Seabeck, WA : Three teens killed in roll-over wreck in Seabeck on Sunday morning, January 11, 2015
Three teens returning from a party were killed in an early morning roll-over wreck in Seabeck, two girls and a man, marking five deaths on Kitsap roads in the past two weeks.
The driver, 17, survived with minor injuries and was booked for three counts of vehicular homicide, according to the Kitsap County Sheriff’s Office.
The office identified the dead as Jenna M. Farley, 14, of Bremerton; Kassidy Miranda Clark, 16, of East Bremerton; and Luther James Wiggins-Stoudermire, 18, of East Bremerton.
Farley and Clark were sitting in the backseat of the car. Wiggins-Stoudermire was riding in the front.
A passerby called 911 at about 3:15 a.m. after finding a 1996 Toyota Corolla on its top in a ditch near the 6600 block of Seabeck Holly Road NW. Central Kitsap Fire and Rescue arrived about 15 minutes later. Paramedics declared the three youths dead at the scene. The driver was taken to Harrison Medical Center in Bremerton, and then to Kitsap County Youth Services Center, where he was booked.
Investigators have been authorized to take a blood sample from the driver and are investigating speed and impairment as possible causes.
Neighbor Robert Knight awoke when the car rolled into the ditch near his home, taking out a part of a fence.
“It sounded like a tree hitting the house,” he said.
“I think they were coming too fast around that corner, that happens a lot here,” he said, noting that speeding is common on the road. He also said there are healthy numbers of wildlife in the area that are known to wander into the roadway, including bears and coyotes. The speed limit on the road – a relatively straight stretch between two curves – is 45 mph.
Knight had the grim duty of checking on the three youths to advise dispatchers of their condition, he said, and found that they were not breathing. He said two had been ejected from the car and the third was inside. None appeared to have been wearing seatbelts, he said.
He cautioned people to refrain from rushing to judgment on the cause of the wreck. He did not smell alcohol and the driver, who appeared to be in shock and was sobbing as he spoke with 911 dispatchers, did not appear intoxicated, Knight said.

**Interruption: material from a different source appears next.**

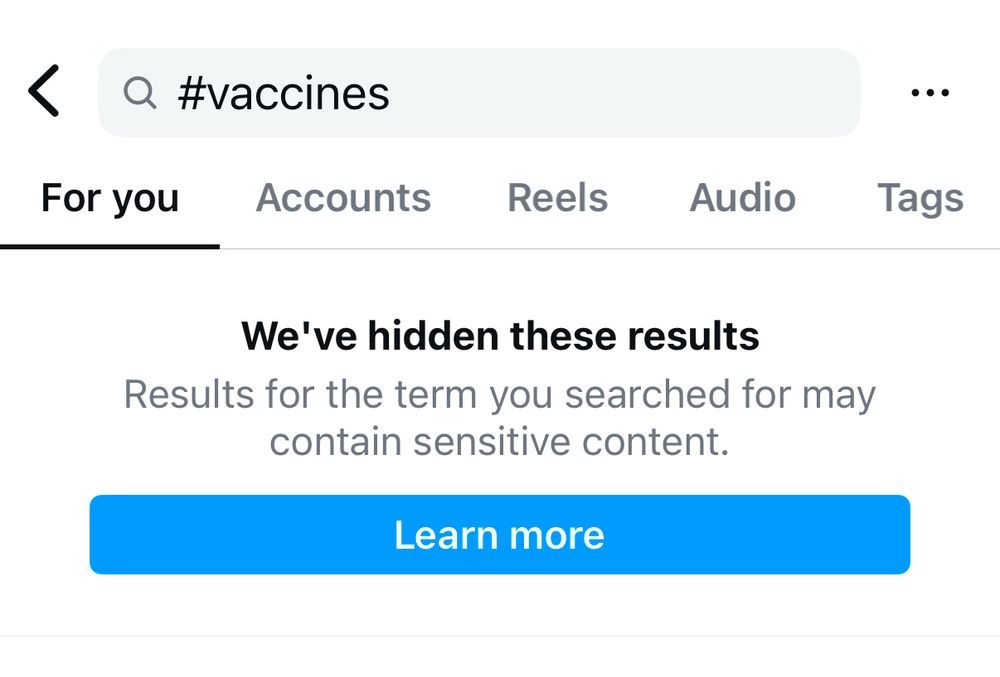Screen dimensions: 1000x677
Task: Click the "We've hidden these results" heading
Action: [500, 336]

It has been an inauspicious start to 2015, which now has four road fatalities, and five in the past two weeks. Last year, 16 people died on Kitsap roads, including a 46-year-old Port Orchard man killed Dec. 29 in a wreck on Lake Flora Road and a 22-year-old man who died in a crash on West Belfair Valley Road on New Year’s Day.
There were eight road deaths in the county in 2013, and 21 in 2012.
Marsha Masters, Target Zero manager for Kitsap’s Traffic Safety Task Force, was awake when word of the crash came over the radio early Sunday.
“My heart just dropped,” she said, “I thought, ‘Oh no.’”
As she went to church later in the morning, she caught herself thinking about the families of the teens receiving notification.
“It’s just heart breaking,” she said.
For parents, Masters said all they can do is keep talking to their kids about speed and impaired driving.
“At some point you have to put your trust in them that they will do the right thing,” Masters said, adding that all kids can play a role in reducing the number of preventable road deaths, but the ultimately its up to the person behind the wheel.
“I wish I had the magic answer,” she said.